Stored items from a collection:
────────────────────────────────────────
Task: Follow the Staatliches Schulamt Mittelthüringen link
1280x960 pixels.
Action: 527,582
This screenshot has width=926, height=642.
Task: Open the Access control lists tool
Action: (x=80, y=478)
────────────────────────────────────────
▶ _WORK TO DO_:
Output every line of these rows as a Markdown table with the columns "No." and "Text", numbering each line and leaving out any blank lines.

▶ _SOLUTION BELOW_:
| No. | Text |
|---|---|
| 1 | Task: Follow the Staatliches Schulamt Mittelthüringen link |
| 2 | 1280x960 pixels. |
| 3 | Action: 527,582 |
| 4 | This screenshot has width=926, height=642. |
| 5 | Task: Open the Access control lists tool |
| 6 | Action: (x=80, y=478) |